- Native name: Rivière Filkars (French)

Location
- Country: Canada
- Province: Quebec
- Administrative region: Chaudière-Appalaches
- RCM: Lotbinière Regional County Municipality

Physical characteristics
- Source: Forested streams
- • location: Sainte-Agathe-de-Lotbinière
- • coordinates: 46°20′20″N 71°23′01″W﻿ / ﻿46.338925°N 71.383566°W
- • elevation: 226 metres (741 ft)
- Mouth: Filkars River
- • location: Sainte-Agathe-de-Lotbinière)
- • coordinates: 46°20′20″N 71°23′01″W﻿ / ﻿46.338925°N 71.383566°W
- • elevation: 167 metres (548 ft)
- Length: 7.7 kilometres (4.8 mi)

Basin features
- Progression: Filkars River, Beaurivage River, Chaudière River, St. Lawrence
- • left: (upstream)
- • right: (upstream)

= Armagh River =

River in Chaudière-Appalaches, Quebec (Canada)

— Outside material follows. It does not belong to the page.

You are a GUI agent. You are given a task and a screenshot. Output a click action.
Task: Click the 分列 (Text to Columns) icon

The Armagh River (in French: rivière Armagh) is a tributary of the Filkars River which flows on the south bank of the Beaurivage River whose current flows successively on the west bank of the Chaudière River and on the south shore of the St. Lawrence River. It flows in the municipality of Sainte-Agathe-de-Lotbinière, in the Lotbinière Regional County Municipality, in the administrative region of Chaudière-Appalaches, in Quebec, in Canada.

== Geography ==

The main neighboring watersheds of the River Armagh are:
- north side: rivière du Chêne, Henri River, Beaurivage River;
- east side: Beaurivage River, Chaudière River;
- south side: Bécancour River, Palmer River, Saint-André River;
- west side: Bécancour River.

The Armagh River has its source in the municipality of Sainte-Agathe-de-Lotbinière at 4.6 km south of the village. This headland is located 0.8 km north of the Palmer River, east of the source of the Rivière aux Chevreuils and 2.2 km northwest of the municipal boundary of Saint-Jacques-de-Leeds.

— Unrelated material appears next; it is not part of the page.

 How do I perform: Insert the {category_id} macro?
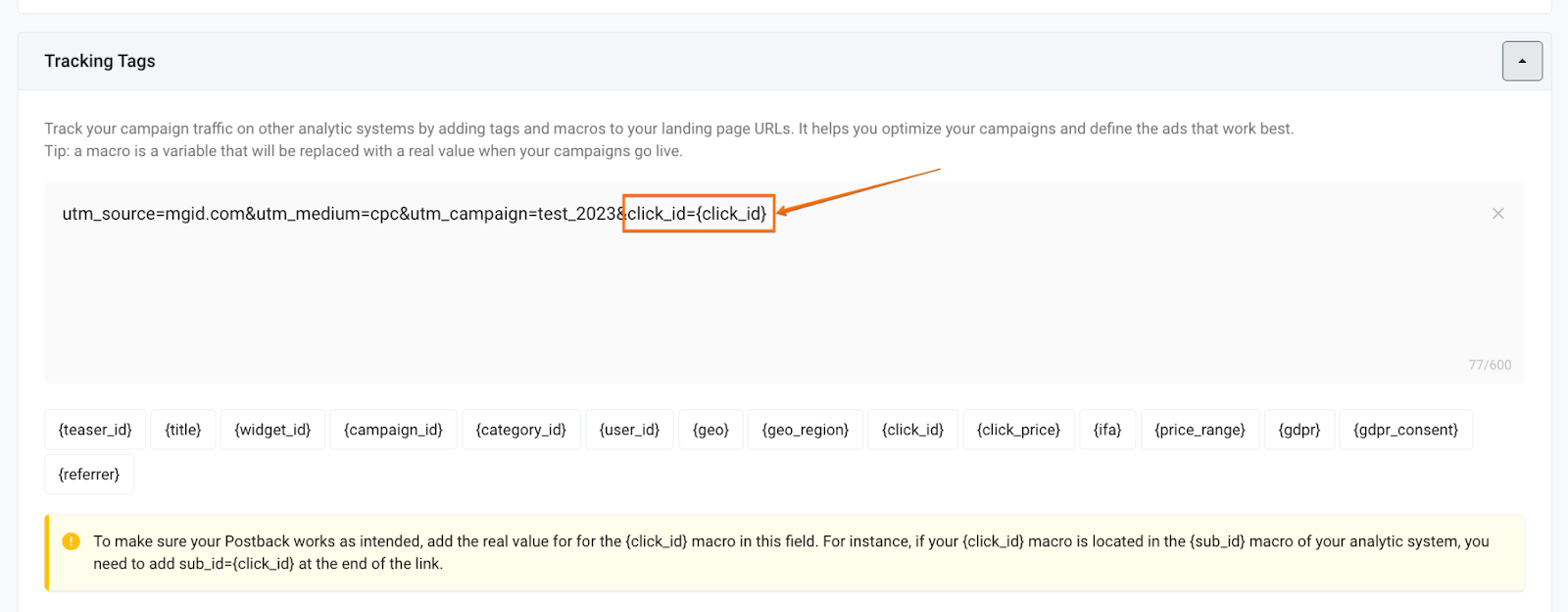coord(521,430)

From its source, the Armagh River flows on 7.7 km divided into the following segments:
- 3.3 km north, curving west, to route 271 which it intersects at 2.8 km south-east of the village of Sainte-Agathe-de-Lotbinière;
- 4.1 km north-east, to a country road;
- 0.3 km towards the northeast, up to its confluence.

The Armagh River empties on the east bank of the Filkars River at 4.8 km east of the village center of Sainte-Agathe-de-Lotbinière.

== Toponymy ==
The toponym Rivière Armagh was formalized on October 16, 1983 at the Commission de toponymie du Québec.